I've tried "EPUB to audiobook" tools, but they are really miles behind what a real narrator accomplishes and make the audiobook impossible to engage with
Realistic voice acting for audio books, realistic images for each page, realistic videos for each page, oh wait I just created a movie, maybe I can change the plot? Oh wait I just created a video game
Now do it in VR and make it fully interactive.
Wouldn’t it be more desirable to hear an actual human on an audiobook? Ideally the author?
> Wouldn’t it be more desirable to hear an actual human on an audiobook? Ideally the author?
Of course, but it's not always available.
For example, I would love an audiobook for Stanisław Lem's "The Invincible," as I just finished its video game adaptation, yet it simply doesn't exist in my native language.
It's quite seldom that the author narrates the audiobooks I listen to, and sometimes the narrator does a horrible job, butchering the characters with exaggerated tones.
Why a human? There are many cases where I like a book but dislike the audiobook speaker, so I essentially can't listen to that book anymore.
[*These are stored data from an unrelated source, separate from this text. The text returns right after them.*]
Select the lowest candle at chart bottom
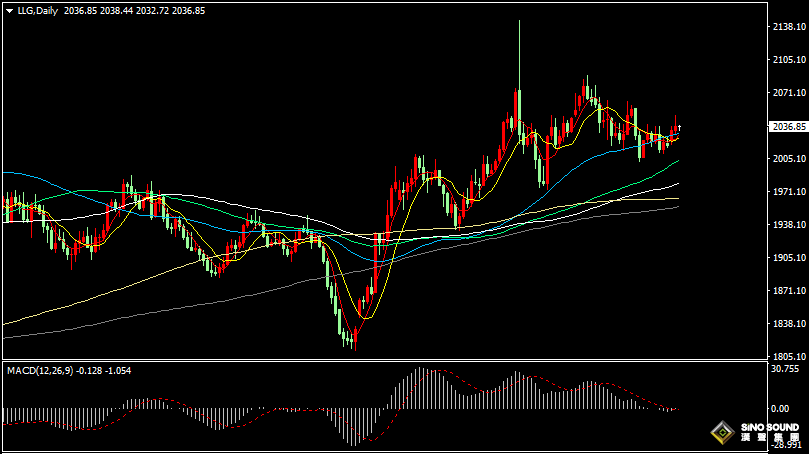The width and height of the screenshot is (809, 454). click(352, 340)
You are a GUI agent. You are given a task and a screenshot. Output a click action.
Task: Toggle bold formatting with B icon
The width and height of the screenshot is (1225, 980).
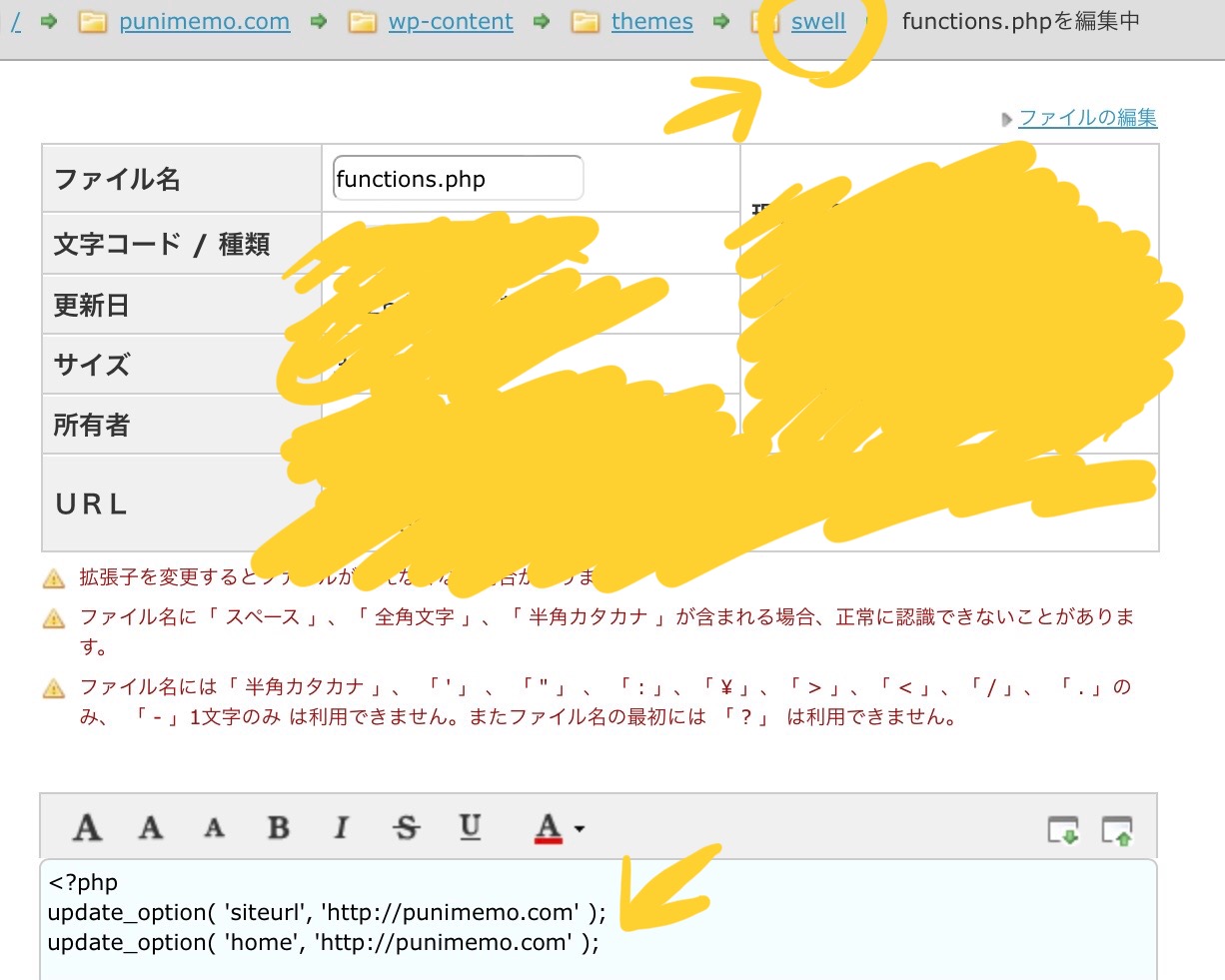[279, 827]
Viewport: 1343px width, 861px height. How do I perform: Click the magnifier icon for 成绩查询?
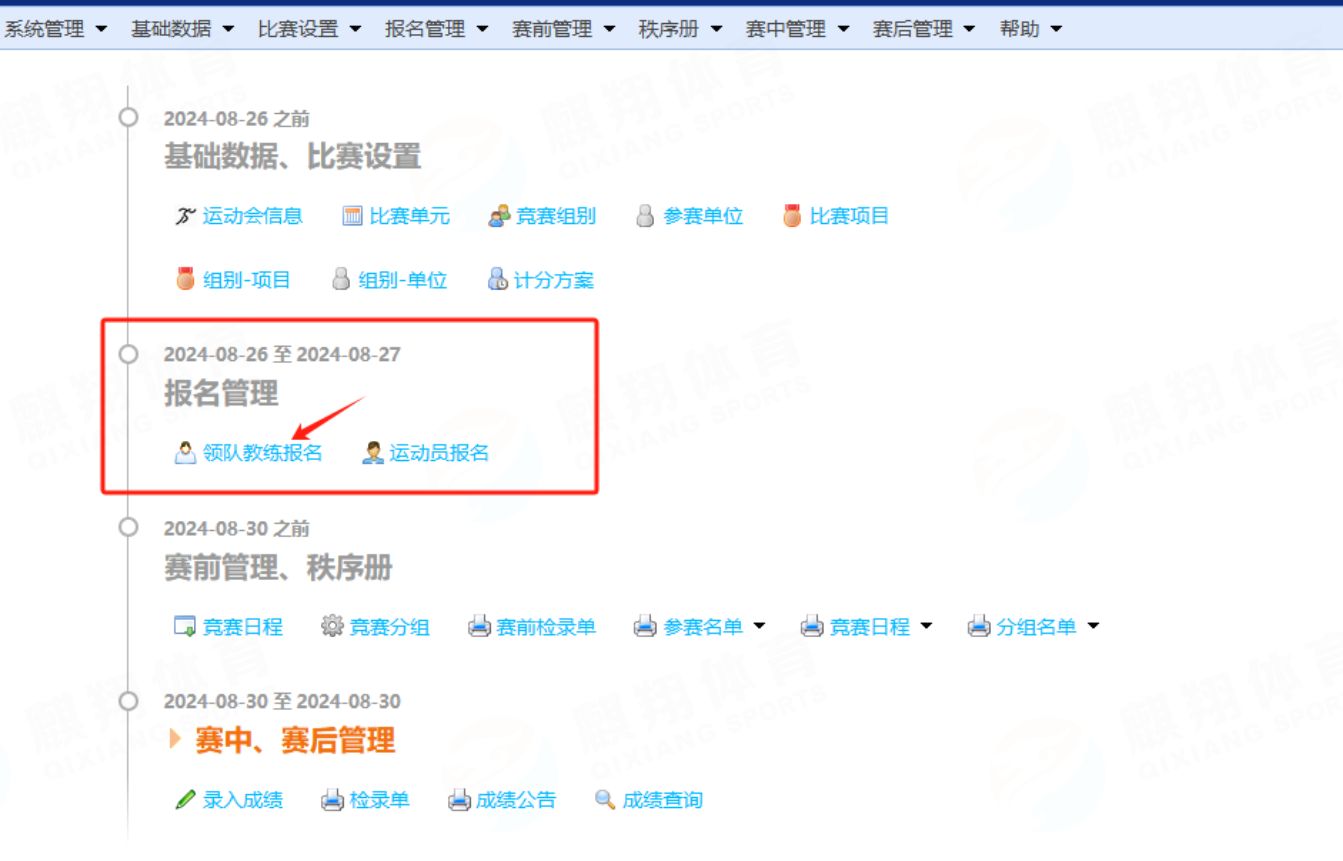point(604,800)
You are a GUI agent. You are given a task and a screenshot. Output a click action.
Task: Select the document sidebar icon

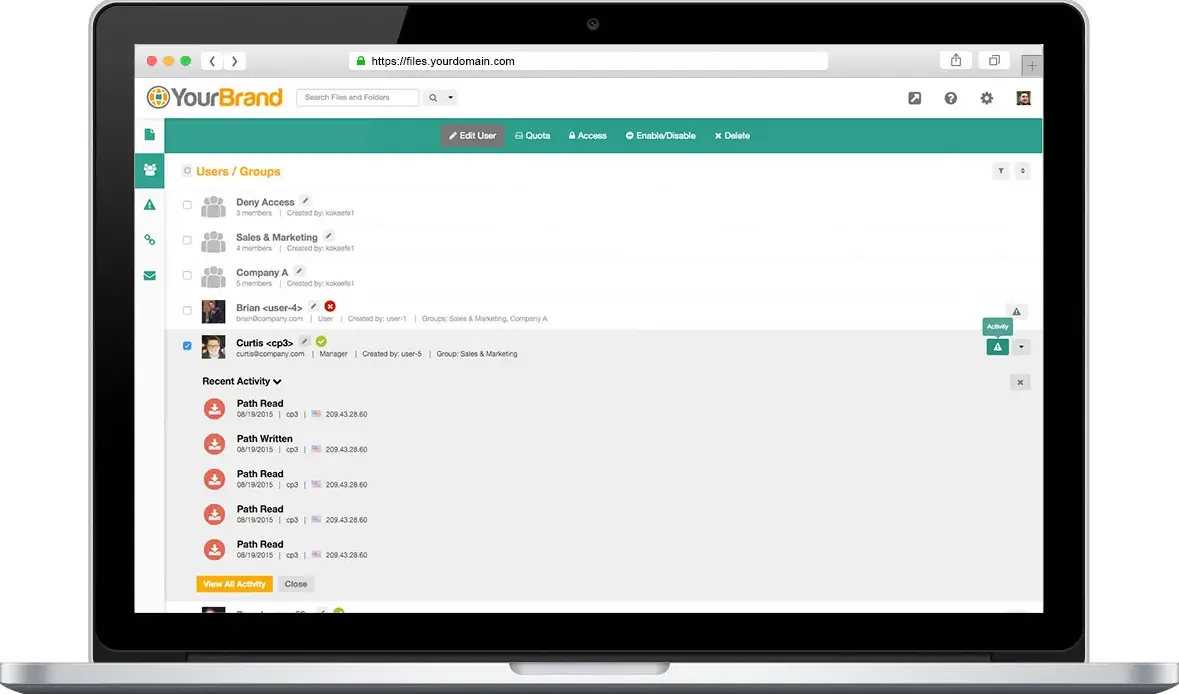(x=149, y=134)
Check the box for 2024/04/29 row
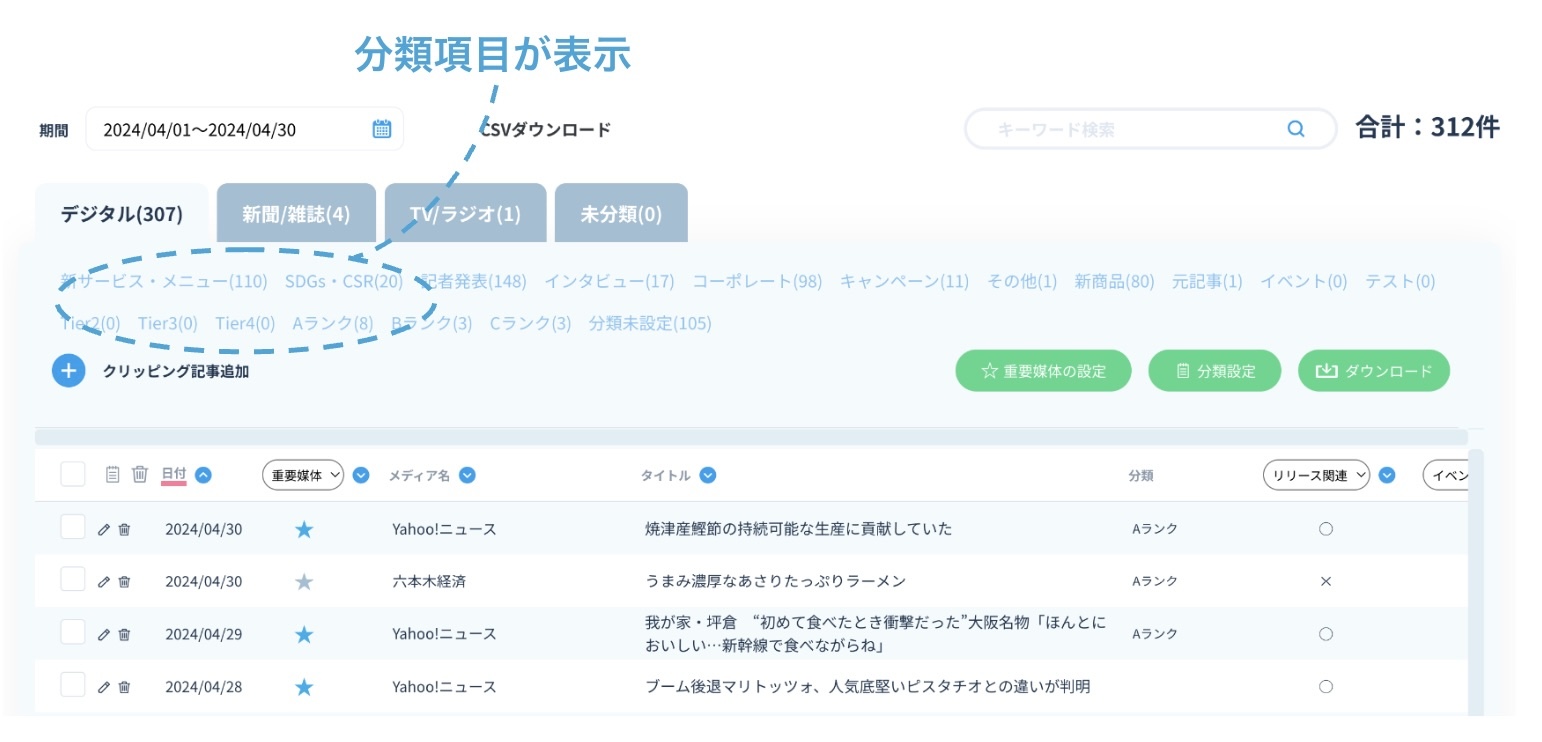 click(73, 632)
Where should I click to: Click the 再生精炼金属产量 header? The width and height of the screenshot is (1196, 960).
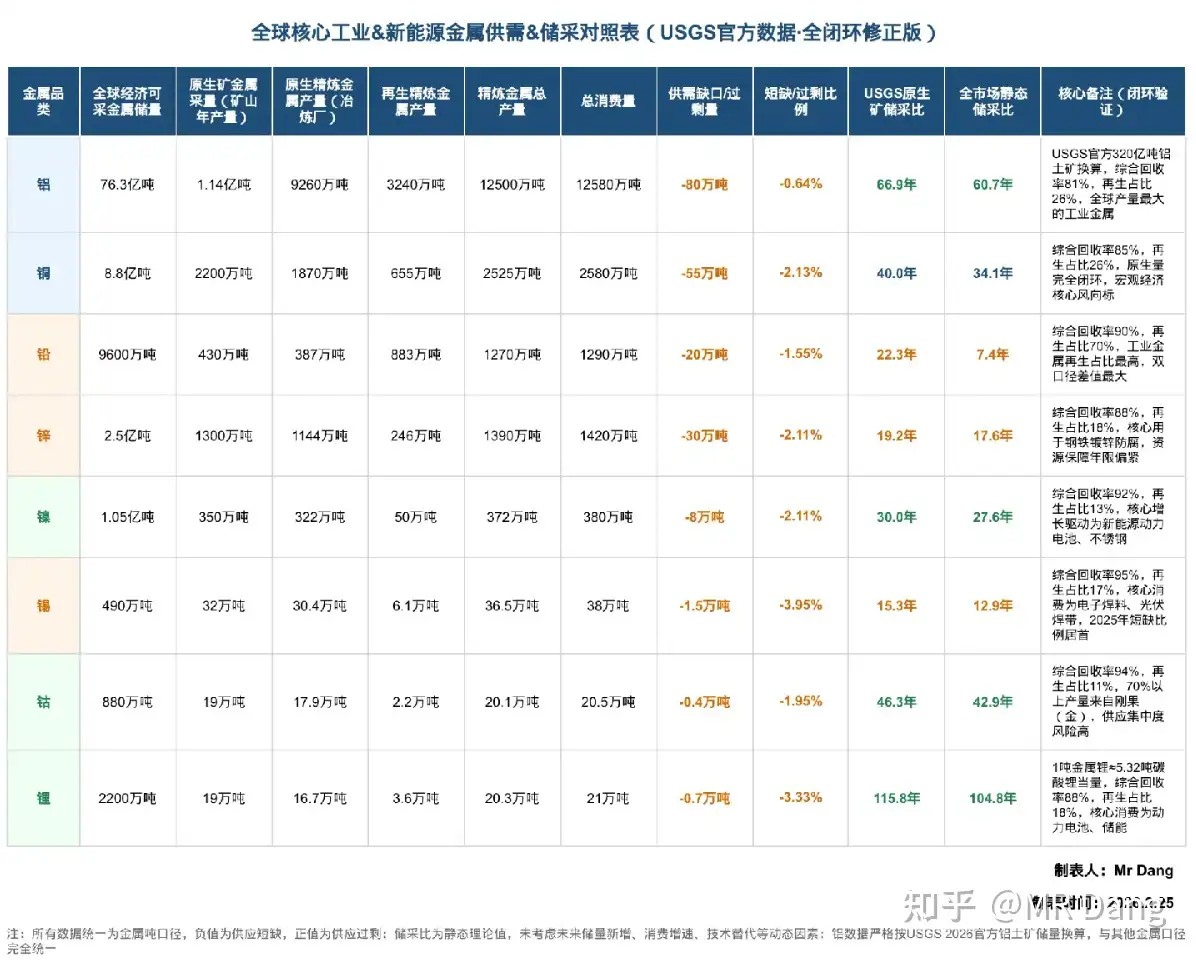tap(416, 102)
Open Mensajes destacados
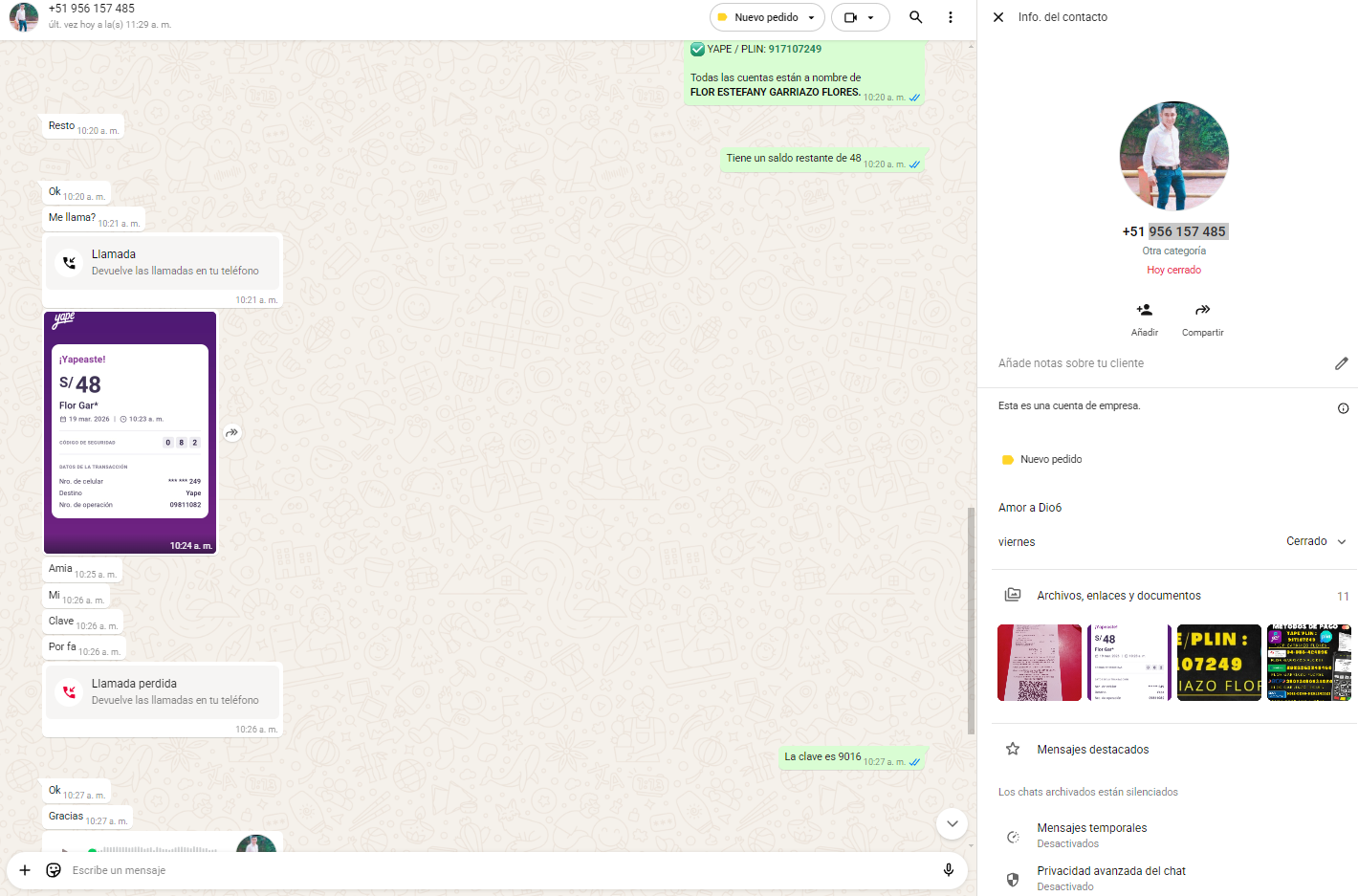1358x896 pixels. (1092, 750)
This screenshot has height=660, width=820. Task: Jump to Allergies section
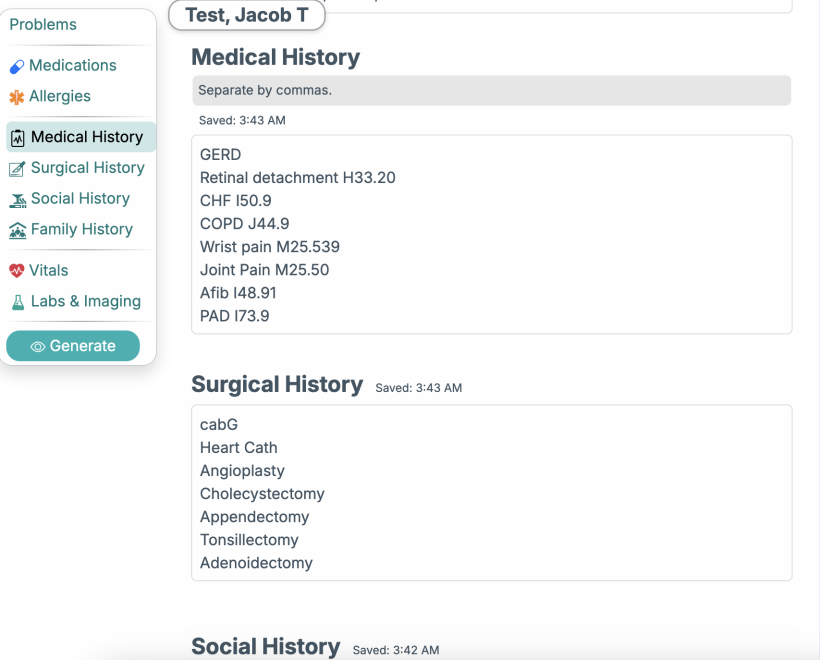[x=60, y=96]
With a machine, I can tweak the voice to my heart's content.
And get a completely wrong/bland but custom read of the book. Reading is much more than simply transforming text to audio.
1 reply →
With 1M+ new books every year, that’s not possible for all but the few most popular.
It'd be nice if there were mainstream releases on GBC/GBA/PSP again too! But apparently if there's no money in something then people don't really wanna do it.
Honestly, I’d say that’s true only for the author. Anyone else is just going to be interpreting the words to understand how to best convey the character / emotion / situation / etc., just like an AI will have to do. If an AI can do that more effectively than a human, why not?
The author could be better, because they at least have other info beyond the text to rely on, they can go off-script or add little details, etc.
As somebody who has listened to hundreds of audiobooks, I can tell you authors are generally not the best choice to voice their own work. They may know every intent, but they are writers, not actors.
The most skilled readers will make you want to read books _just because they narrated them_. They add a unique quality to the story, that you do not get from reading yourself or from watching a video adaptation.
Currently I'm in The Age of Madness, read by Steven Pacey. He's fantastic. The late Roy Dotrice is worth a mention as well, for voicing Game of Thrones and claiming the Guinness world record for most distinct voices (224) in one series.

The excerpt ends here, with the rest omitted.